Rede des französischen Innenministers Nicolas Sarkozy am 16. Februar 2006 auf Einladung des Frankreich-Programms der DGAP und der Konrad-Adenauer-Stiftung.
Nicolas Sarkozy, französischer Innenminister und Parteivorsitzender der Regierungspartei UMP, erläuterte am 16. Februar 2006 auf einer Vortragsveranstaltung des Frankreich-Programms der DGAP und der Konrad-Adenauer-Stiftung die Grundzüge seiner Europapolitik. Die erweiterte Europäische Union brauche einen neuen Motor, für den sich am ehesten die Gruppe der sechs größten Mitgliedstaaten eigne. Das Kapital der deutsch-französischen Zusammenarbeit müsse gleichwohl bewahrt und in diese Gruppe eingebracht werden.

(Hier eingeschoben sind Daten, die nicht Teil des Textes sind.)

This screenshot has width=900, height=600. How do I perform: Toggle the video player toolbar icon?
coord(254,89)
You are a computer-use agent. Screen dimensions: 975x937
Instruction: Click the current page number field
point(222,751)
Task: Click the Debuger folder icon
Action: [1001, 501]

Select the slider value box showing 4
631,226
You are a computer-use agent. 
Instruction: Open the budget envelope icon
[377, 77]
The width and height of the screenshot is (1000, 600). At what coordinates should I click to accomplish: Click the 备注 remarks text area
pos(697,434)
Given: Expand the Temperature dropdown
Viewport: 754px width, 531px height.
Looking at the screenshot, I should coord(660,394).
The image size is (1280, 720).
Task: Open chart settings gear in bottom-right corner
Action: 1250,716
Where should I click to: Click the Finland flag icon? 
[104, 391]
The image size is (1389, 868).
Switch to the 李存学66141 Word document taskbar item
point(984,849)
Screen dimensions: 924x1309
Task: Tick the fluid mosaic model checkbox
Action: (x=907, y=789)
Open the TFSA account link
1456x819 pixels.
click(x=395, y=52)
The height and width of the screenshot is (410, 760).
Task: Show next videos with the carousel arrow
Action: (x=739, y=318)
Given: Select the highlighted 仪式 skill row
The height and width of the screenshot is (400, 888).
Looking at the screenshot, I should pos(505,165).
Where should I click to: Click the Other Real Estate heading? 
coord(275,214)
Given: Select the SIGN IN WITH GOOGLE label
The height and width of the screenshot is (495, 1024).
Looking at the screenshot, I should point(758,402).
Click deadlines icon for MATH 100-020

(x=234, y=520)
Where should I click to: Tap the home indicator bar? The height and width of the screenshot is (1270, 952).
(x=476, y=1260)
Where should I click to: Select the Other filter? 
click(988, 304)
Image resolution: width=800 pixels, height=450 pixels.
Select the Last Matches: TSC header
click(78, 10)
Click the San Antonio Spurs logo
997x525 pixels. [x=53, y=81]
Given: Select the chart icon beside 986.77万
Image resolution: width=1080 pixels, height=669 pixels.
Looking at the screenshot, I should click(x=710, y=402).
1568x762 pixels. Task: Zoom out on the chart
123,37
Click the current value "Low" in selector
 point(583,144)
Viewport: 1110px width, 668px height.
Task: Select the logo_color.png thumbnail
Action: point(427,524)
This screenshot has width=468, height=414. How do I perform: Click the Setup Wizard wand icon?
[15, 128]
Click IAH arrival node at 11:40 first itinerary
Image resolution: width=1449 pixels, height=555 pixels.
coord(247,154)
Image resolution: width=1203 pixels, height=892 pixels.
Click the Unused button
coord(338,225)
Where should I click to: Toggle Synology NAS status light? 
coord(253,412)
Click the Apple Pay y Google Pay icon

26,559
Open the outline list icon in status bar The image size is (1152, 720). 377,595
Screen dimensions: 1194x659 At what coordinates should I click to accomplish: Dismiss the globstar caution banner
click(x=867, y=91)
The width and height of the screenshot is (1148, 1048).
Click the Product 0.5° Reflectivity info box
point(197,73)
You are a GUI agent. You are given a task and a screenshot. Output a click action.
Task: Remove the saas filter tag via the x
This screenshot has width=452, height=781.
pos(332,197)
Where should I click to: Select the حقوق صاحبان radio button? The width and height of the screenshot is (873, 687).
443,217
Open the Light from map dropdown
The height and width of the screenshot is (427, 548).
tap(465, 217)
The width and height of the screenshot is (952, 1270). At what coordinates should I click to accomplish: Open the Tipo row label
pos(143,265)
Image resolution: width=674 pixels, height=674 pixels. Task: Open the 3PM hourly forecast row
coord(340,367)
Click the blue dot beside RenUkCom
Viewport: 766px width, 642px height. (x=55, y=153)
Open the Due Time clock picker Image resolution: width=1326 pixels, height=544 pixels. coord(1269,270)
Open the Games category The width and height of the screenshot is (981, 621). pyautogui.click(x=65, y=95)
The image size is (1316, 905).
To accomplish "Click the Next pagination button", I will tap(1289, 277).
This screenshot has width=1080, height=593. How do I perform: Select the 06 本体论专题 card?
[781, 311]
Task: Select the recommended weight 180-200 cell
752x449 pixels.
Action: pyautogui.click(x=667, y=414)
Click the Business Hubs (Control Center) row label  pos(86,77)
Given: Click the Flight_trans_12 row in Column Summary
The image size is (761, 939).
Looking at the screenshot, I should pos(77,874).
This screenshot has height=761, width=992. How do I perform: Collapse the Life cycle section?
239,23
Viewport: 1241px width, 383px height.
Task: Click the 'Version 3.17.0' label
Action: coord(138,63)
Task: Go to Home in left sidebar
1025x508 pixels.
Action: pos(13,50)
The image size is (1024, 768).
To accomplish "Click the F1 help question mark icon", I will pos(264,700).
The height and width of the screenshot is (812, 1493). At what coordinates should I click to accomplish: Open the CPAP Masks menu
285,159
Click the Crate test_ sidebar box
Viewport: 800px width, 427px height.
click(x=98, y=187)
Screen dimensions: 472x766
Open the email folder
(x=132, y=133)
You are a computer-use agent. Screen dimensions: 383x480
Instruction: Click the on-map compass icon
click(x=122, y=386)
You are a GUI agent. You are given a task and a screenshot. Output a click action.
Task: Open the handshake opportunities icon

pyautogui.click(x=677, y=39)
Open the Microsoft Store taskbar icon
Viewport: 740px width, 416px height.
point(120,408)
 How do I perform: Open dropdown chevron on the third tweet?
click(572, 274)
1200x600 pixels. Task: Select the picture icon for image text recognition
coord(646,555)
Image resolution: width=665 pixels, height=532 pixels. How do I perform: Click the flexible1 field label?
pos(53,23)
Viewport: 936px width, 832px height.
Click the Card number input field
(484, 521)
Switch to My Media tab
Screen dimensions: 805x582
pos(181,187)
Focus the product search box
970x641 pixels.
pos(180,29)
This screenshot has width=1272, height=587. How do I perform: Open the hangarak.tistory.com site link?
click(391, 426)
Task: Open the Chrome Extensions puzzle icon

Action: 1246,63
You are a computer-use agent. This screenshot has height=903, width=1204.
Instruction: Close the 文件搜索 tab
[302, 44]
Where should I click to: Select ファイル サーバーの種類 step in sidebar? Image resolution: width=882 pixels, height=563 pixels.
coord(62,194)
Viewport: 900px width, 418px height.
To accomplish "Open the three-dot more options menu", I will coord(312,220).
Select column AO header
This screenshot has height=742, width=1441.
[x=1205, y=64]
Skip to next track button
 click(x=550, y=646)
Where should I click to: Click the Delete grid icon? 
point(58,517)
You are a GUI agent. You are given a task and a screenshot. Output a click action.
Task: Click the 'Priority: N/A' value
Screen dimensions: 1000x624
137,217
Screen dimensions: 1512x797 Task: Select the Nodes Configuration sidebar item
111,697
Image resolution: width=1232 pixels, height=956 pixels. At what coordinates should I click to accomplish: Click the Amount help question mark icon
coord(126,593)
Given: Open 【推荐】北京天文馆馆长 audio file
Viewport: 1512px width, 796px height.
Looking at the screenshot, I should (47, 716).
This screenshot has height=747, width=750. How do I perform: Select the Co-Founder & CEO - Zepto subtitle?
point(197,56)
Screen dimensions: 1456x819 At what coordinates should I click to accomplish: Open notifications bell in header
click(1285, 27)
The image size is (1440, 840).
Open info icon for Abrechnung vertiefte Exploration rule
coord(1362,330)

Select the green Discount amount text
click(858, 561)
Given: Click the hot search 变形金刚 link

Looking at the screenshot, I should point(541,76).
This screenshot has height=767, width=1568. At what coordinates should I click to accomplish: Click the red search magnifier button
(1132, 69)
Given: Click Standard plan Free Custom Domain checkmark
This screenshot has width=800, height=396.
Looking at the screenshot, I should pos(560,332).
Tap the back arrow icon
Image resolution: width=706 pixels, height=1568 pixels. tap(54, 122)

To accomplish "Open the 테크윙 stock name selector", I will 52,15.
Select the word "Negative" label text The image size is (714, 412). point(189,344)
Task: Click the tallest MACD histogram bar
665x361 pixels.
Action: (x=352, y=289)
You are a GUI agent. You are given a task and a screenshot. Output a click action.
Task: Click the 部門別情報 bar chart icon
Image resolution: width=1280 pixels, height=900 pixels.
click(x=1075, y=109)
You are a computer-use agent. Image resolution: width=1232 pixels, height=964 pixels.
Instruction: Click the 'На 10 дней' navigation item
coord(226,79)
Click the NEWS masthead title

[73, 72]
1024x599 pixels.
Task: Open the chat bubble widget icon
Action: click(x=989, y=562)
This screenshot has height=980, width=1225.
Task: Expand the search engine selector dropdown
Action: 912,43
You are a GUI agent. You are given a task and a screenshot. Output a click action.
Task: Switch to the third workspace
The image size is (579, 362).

Sarkozy unterstrich, dass er sich stets für den Europäischen Verfassungsvertrag eingesetzt habe. Der Vertrag werde jedoch in der vorliegenden Fassung nicht in Kraft treten. Als Ausweg schlug er ein Vorgehen in drei Etappen vor. Ab sofort sollten diejenigen institutionellen Verbesserungen der Verfassung umgesetzt werden, für die es keines neuen Vertrages bedürfe. Anschließend solle bis 2008 ein neuer, kurzer Vertrag über weiter reichende Reformen ausgehandelt werden. In einer dritten Phase solle sich nach den nächsten Wahlen zum Europäischen Parlament ein großer Konvent mit weiteren zentralen Fragen beschäftigen, wie zum Beispiel den Grenzen der Europäischen Union oder der Reform der EU-Finanzierung.